A total of 45 cases of anonymous genomic DNA were isolated from grade IV astrocytoma as previously reported [5, 31]. Twelve cases of DNA from peripheral blood leukocytes were used as control for normal BCCIP gene dosage determination. Real-time PCR was done using the SYBR Green strategy with a DNA Engine Opticon™ 2 Real-Time Detection System (M J Research Inc. South San Francisco, CA). Each pair of primers was optimized to amplify only the anticipated PCR products, which were verified by DNA sequencing and melting curve analysis. The primers for BCCIP are as follows: exon 5: 5'-TGC TTT CTA GGG TAC CCA GTG-3' (forward) and 5'-CCA CAG GCT TGG TGG TGT C-3'(reverse, 129 bp); exon 6: 5'-GGC ACA CAG AAC CAA TAA GCC-3' (forward) and 5'-CAT TTG CAA ACA TTA ACG CAG C-3' (reverse, 136 bp); exon 7: 5'-TCA ACT ACT CAG TGC AGG AGG AG-3' (forward) and 5'-CAG TTT ATC CAT GAT TTC GTT CAT C-3' (reverse, 135 bp); exon 9: 5'-AAG TGA CAG CCC TGG TTT CTC-3' (forward) and 5'-ATG AGC CTC CTA AAT CCC TGA C-3' (reverse, 130 bp). To normalize the copy number of BCCIP gene, the copy number of glyseraldehyde-3-phosphate dehydrogenase (GAPDH) was used as an internal control. The primers for GAPDH are: 5'-AAC GTG TCA GTG GTG GAC CTG-3' (forward) and 5'-AGT GGG TGT CGC TGT TGA AGT-3' (reverse, 160 bp), as validated and described previously [5, 32]. This pair of primers amplifies a single band as confirmed by melting curve analysis with the DNA Engine Opticon™ 2 Real-Time Detection System (M J Research Inc. South San Francisco, CA), and confirmed to be the coding gene of GAPDH by DNA sequencing. To our knowledge, this pair of primer does not amply GAPDH pseudogenes. In each PCR analyses, we used 25 μl of reaction volume containing 4 μl of DNA, 100 μM each of the primers, and 12.5 μl of 2× master mix from DyNAmo HS SYBR Green qPCR kit (Finnzymes). Standard curve to calibrate DNA concentration was performed for all amplifications for each pair of primers. The PCR reaction tubes were first incubated for 15 minutes at 95°C, followed by 40 cycles of 30 seconds at 95°C, 20 seconds at optimized annealing temperature depending on the primers, and 20 seconds at 72°C.

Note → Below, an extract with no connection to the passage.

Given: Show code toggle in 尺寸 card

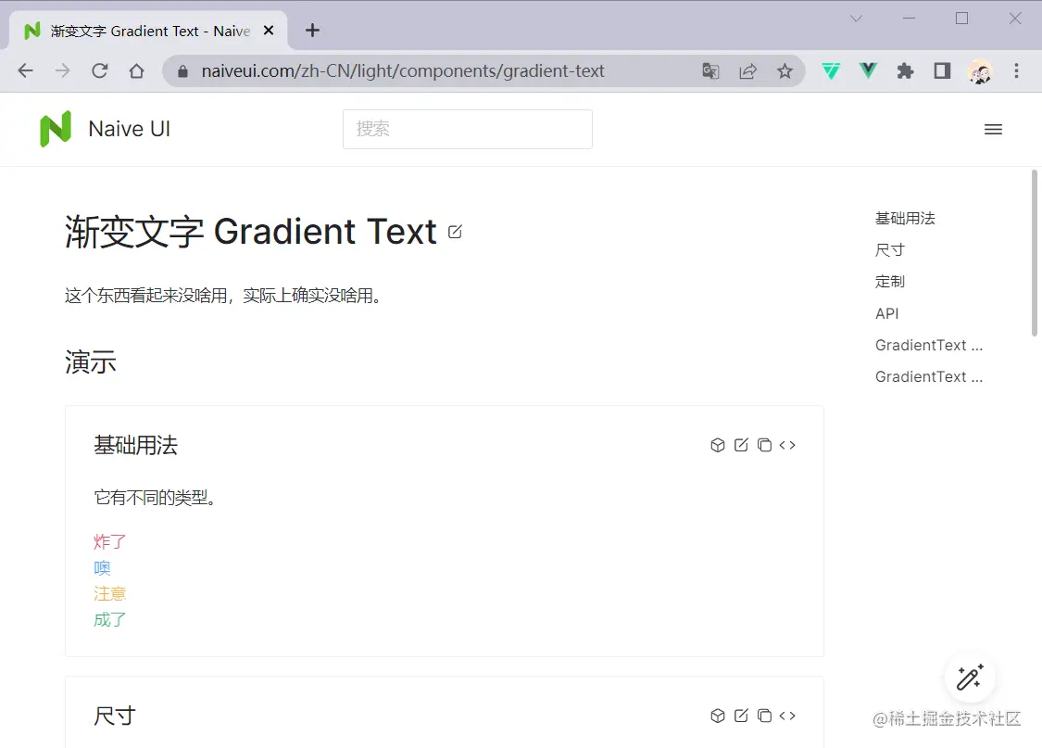Looking at the screenshot, I should pos(787,716).
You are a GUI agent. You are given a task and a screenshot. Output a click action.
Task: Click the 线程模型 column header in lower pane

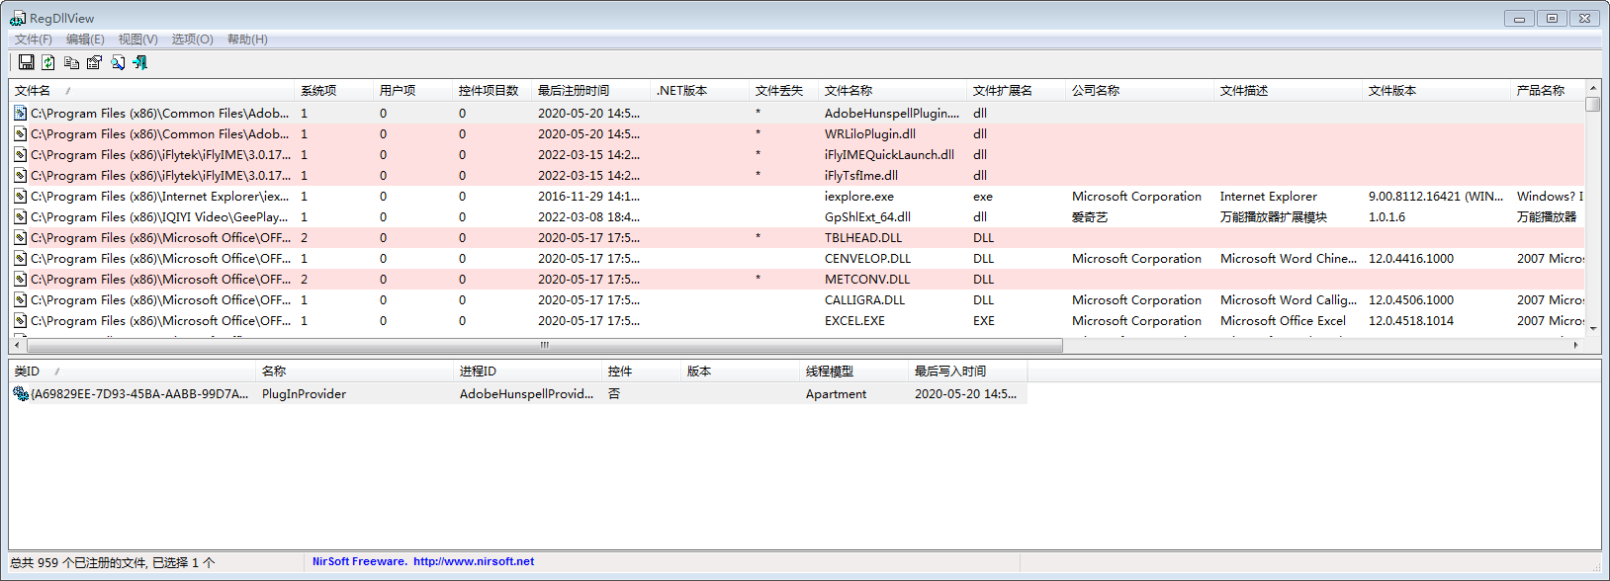[829, 372]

Antibodies and Immunohistochemistry of BCCIP and GFAP in brain tumors

Rabbit anti-BCCIPα/β antibodies were reported previously [20]. Paraffin embedded brain tumor tissue array slides (Catalog No GL801, BS17001, and BS17014) were purchased from US Biomax (Rockvile, MD). The core diameter is 1.5 mm, and the slides have thickness of 5 μm. The pathological grade of tumor on the array were provided by the slide supplier, and later confirmed by us when the slides were evaluated. The astrocytoma grade II–IV in pathology diagnosis is equivalent to low-grade moderately-differentiated astrocytoma, anaplastic astrocytoma, and undifferentiated glioblastoma multiforme respectively. These slides originally contain more than 100 cases of independent astrocytoma, 12 cases of oligodendroglioma, and 5 cases of ependymomas. Some of the cases were eliminated from data analysis due to lack of tumor tissues on the cores of the particular cases. This was caused by tissue detachment from the slides during the staining process, or because the presence of tumor tissue cannot be verified. Thus, a total 96 cases of astrocytomas, 6 cases of oligodendrogliomas, and 5 cases of ependymomas are reported here. Because objective of this study is to perform a retrospective determination on whether BCCIP is altered in existing specimens without contacting with living individual, no information on the patient identities and clinical outcomes are available for the investigators, approval for human subject research was deemed unnecessary.

The astrocytomas are in the astrocytic lineage, and the astrocytic cells often express a unique marker glial fibrillary acid protein (GFAP). Based on staining of non-tumor brain tissue, BCCIP is not uniformly expressed in brain tissue, but its expression can be detected in GFAP positive cells (see Results section). Therefore, we stained GFAP to identify the astrocytic tumor cells in the sections. Double staining of the same slide with GFAP and BCCIP turned out to be challenging with the available antibodies. Thus, two neighboring serial sections of these slides were stained with anti-GFAP monoclonal antibody (Chemicon International, Temecula, CA) and anti-BCCIP antibody respectively using routine immunohistochemistry (IHC) protocols. Briefly, slides were de-paraffinized with xylene for 10 min, and repeated three times. The antigen was retrieved in citrate acid buffer (pH6.5) by steaming in a rice cooker for 20 min. Following antigen retrieval, the endogenous peroxidase activity was blocked at room temperature by 20 minutes of incubation with 1% H2O2 in methanol. The slides were blocked with 5% milk in TBS-T (25 mM Tris-HCl pH 7.5, 150 mM NaCl, 0.1% Tween20) for 30 min at room temperature, and then incubated with 1:100 diluted affinity-purified rabbit polyclonal anti-BCCIP antibodies for 3 hrs at room temperature. This BCCIP antibody has been reported previously [20].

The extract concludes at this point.